Exporting a combinedmesh from Maya to UE4 problem

I have a glass window object in maya, which is a combination of 3 different objects (glass, frame and handle) each has its own materials. See picture:


And here is the hypergraph:

When I export it to unreal, I only see one material

So I can’t tell if the Maya FBX is not exporting all materials or Unreal cant read the materials, but for another object with two material, I see both materials there - using the same export and import settings.

Also when I build the lighting, I get this error:

> Lightmap UV are overlapping by x%.
> please adjust content - Enable Error
> coloring to visualize.

I layout out each individual object UV similar to this UV layout:

but after combining the objects the UV set looks like this:

I assume that’s why it’s giving me that error?

Any help would be greatly appreciated. Thanks.

I think i can help you with the “Lightmap UV are overlapping by x%.”. I had the same problem. As i am making a mobile game i overlapped my UVs
alot to keep texture sizes down. But then that messed up the lighmaps in maya. So i made a extra UV set in Maya, one that overlaps for texture. And one that does not for lightmapping. That got rid of the warning message and the weird looking light build.
As for the other problem, have you tried to delete history and freeze transformations on each object before combining?

Yes I have deleted history for it and freezed the transformation.
I did an experiment, I imported the fbx back into maya and noticed the materials are gone! Is there a bug in Maya’s fbx export tool?
so you created non-overlapping UV’s layout for light-maps? meaning for combined objects you created a separate UV set?

post-edit:
I exported the object using the 2017 fbx exporter version and got the following error white exporting:
LOG: [WARNING] Unable to export some material(s) - The plug-in does not support the following material types:
Material will be exported as a grey Lambert material.

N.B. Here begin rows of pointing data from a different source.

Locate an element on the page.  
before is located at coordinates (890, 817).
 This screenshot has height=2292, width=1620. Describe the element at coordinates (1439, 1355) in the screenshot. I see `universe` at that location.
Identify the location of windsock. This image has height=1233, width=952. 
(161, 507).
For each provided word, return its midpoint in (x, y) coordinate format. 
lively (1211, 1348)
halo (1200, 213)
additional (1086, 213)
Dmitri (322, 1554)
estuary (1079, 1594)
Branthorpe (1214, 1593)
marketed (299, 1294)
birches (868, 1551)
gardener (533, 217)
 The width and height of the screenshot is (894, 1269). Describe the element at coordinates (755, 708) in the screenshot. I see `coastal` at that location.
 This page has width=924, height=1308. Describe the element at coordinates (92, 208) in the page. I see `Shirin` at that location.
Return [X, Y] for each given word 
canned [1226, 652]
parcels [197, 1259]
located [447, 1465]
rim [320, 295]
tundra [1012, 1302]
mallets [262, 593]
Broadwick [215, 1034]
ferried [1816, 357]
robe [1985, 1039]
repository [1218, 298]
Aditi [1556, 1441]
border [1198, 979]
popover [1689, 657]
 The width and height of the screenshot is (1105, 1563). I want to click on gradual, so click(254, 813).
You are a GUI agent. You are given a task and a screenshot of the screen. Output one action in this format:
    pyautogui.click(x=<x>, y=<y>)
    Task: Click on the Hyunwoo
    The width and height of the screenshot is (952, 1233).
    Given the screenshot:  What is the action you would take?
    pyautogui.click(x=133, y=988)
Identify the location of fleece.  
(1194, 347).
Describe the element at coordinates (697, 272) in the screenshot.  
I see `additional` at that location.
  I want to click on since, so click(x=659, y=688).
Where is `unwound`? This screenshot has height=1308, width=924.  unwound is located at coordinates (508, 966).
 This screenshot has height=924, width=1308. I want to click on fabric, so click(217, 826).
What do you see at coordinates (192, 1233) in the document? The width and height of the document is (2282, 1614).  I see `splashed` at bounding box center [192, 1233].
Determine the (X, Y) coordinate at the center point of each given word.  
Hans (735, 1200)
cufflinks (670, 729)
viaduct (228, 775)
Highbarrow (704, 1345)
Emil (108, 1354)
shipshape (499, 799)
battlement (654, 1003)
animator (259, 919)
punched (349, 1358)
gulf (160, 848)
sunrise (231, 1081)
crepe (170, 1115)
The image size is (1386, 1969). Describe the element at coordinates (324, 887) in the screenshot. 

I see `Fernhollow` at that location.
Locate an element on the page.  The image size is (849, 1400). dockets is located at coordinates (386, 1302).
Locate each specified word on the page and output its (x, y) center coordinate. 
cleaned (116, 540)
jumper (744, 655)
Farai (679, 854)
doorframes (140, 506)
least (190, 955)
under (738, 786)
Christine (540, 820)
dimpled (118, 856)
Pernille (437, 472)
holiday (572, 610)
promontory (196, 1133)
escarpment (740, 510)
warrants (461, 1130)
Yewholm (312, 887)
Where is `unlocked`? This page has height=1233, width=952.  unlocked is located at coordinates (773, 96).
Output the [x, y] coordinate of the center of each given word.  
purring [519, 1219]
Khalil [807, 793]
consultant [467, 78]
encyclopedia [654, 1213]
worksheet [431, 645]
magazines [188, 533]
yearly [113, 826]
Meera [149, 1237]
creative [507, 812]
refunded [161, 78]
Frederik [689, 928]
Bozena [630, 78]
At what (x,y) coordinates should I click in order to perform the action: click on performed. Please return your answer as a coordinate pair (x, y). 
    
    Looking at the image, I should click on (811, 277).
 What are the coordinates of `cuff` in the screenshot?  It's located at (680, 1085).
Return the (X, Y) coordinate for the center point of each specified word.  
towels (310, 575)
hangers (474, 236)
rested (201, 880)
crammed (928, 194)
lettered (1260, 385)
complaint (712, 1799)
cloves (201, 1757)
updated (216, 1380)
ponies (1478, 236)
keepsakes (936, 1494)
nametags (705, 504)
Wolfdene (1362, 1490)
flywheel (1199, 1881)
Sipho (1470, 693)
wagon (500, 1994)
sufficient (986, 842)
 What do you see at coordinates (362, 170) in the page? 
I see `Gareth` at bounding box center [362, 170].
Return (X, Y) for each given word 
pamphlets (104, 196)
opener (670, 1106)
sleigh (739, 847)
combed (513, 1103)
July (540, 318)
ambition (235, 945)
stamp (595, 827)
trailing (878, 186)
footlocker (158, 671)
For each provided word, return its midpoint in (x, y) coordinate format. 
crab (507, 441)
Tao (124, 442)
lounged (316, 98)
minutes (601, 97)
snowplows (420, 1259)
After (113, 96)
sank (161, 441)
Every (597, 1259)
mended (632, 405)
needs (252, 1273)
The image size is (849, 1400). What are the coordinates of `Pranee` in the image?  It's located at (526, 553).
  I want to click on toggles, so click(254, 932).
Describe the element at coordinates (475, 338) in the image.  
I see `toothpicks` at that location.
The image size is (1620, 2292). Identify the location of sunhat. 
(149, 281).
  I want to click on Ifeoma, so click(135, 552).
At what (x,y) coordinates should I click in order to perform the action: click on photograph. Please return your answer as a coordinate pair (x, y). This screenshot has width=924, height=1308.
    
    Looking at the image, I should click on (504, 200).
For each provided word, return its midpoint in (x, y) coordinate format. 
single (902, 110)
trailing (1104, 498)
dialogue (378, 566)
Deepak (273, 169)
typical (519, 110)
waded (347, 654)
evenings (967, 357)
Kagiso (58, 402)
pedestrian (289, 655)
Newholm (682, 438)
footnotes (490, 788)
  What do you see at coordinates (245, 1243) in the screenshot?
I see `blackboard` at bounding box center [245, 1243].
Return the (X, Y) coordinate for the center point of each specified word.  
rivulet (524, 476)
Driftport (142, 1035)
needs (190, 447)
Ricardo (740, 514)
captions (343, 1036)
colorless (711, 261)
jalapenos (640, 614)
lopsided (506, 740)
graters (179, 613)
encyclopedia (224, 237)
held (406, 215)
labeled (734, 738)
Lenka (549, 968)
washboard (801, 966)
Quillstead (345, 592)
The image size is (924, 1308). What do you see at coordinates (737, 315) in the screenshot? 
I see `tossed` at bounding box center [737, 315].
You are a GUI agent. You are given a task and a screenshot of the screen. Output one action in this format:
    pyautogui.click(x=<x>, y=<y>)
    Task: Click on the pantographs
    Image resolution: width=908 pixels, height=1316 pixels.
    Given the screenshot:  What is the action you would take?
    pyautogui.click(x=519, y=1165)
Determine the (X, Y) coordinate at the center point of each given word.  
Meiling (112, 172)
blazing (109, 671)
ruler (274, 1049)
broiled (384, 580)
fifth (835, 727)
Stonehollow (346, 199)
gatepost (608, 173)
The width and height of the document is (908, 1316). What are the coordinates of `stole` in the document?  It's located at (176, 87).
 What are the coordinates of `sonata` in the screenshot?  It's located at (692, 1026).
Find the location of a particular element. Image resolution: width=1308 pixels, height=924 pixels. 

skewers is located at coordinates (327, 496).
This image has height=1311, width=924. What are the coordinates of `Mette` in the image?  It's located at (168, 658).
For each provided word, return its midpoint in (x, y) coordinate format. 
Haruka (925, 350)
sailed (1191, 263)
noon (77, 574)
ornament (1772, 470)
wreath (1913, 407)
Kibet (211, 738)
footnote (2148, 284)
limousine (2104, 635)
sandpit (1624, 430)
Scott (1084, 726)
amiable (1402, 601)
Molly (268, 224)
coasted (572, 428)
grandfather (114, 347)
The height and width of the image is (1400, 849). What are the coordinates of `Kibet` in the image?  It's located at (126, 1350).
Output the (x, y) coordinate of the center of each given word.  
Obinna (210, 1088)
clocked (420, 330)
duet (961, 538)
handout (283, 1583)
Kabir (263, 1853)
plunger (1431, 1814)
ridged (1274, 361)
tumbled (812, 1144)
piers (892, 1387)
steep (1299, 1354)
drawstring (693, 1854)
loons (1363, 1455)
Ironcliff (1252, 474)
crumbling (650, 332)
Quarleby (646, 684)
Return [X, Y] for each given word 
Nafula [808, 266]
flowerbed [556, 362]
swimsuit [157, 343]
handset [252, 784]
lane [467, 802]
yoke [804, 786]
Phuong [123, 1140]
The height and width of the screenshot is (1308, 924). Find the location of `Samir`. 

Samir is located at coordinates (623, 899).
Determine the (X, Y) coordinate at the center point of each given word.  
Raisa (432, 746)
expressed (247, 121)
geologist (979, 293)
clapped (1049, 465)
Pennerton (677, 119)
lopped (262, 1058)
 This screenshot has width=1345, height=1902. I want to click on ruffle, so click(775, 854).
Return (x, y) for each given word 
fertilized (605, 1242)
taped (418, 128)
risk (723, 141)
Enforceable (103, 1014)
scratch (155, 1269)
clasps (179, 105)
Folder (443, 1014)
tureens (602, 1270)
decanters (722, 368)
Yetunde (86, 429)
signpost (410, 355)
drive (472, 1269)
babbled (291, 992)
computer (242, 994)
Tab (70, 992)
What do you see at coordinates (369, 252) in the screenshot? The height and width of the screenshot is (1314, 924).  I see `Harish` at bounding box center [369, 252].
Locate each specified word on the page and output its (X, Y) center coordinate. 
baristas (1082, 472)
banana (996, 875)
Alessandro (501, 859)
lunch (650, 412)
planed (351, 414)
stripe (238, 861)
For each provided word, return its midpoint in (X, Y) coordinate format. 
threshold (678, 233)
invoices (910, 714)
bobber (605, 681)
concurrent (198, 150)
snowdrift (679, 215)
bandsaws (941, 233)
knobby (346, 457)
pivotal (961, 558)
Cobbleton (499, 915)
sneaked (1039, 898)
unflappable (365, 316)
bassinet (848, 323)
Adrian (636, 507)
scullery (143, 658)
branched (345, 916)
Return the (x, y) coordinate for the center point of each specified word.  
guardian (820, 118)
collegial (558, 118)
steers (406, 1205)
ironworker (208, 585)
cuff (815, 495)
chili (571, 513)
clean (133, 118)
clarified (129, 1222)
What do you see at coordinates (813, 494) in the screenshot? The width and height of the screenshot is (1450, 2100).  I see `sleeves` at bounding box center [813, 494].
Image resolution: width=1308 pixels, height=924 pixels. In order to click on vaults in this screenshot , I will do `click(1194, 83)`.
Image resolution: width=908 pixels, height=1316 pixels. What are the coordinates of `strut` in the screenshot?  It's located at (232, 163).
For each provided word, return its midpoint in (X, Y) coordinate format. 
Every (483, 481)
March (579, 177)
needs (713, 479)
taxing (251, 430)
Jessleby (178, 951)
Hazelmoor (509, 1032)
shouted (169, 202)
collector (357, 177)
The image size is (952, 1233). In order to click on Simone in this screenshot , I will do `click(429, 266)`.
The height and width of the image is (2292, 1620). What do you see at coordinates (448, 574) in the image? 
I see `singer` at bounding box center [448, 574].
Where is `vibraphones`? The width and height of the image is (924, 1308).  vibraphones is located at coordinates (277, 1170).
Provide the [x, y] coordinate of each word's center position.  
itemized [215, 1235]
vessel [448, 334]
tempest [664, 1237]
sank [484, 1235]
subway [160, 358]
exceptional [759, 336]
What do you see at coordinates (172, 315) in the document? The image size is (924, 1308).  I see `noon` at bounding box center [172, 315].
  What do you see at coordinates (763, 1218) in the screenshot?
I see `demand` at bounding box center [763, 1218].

It’s a Maya issue. I will post this question in a maya forum and point to the answer here.

So far i have only combined meshes that use one materials. Objects that require several materials i keep separated. I dont know if its the proper way to do it but i remember reading somewhere
in the UE4 documentation to avoid using several materials on the same mesh if you are making a mobile game.
I think its safer to export all materials to UE4 as basic lamberts or phongs and then create the new material in UE4 as UE4 ,being a game engine it dosent support all the materials in Maya, as Maya is also for film production. Games have a very different approach to how they use light and materials as they need to be real time rendered many times per second where a movie
can have a frame that takes hours or days to render.
Therefore sending over complex materials from maya will probably result in changes to settings and nodes, so even the ones that are supported might still need work after export if alot of work is done to then in Maya. So i think it saves time creting them in UE4
to begin with.

So for this example of a door, you import 3 different models and combine them into a single model in unreal? This is a pure guess, but don’t you think you will slow down the collision detection work?
Regarding the material type, I created 3 different materials in Maya all of them are basic lamberts with different color, so then I can apply the proper textures in Unreal. It’s not so much I care about the material itself, because during import I don’t import the material. However, I do all this in order to maintain the “placeholder” to apply different materials to the object. Maybe this method isn’t the proper way of doing things?

I havent combined them yet, but i have a bunch of models consiting of several meshes. As for collision detection i will make very few collision auto generated unless they are simple box collision. Also theres no jumping in my game so most collisions will be simple shapes at the base of objects.
What do you mean by place holder, uv coordinates? I dont think you need to import a material to maintain the UVs, not 100% sure as i havent imported a mesh without material yet. This got me curious tho, i will experiment with it abit later.

I also figured out the proper way of doing this but it’s a bit incomplete. For example my door has 4 objects. In Maya I group them together and I reset the location of the pivot, (usually at the corner) and export the group into fbx, And in UDK, I select combine meshed when I import the FBX and it works out how I wanted it to be -A single mesh with multiple materials. Though I don’t know how to set the collision mesh name in Maya. Is it the group name with UCX pretended?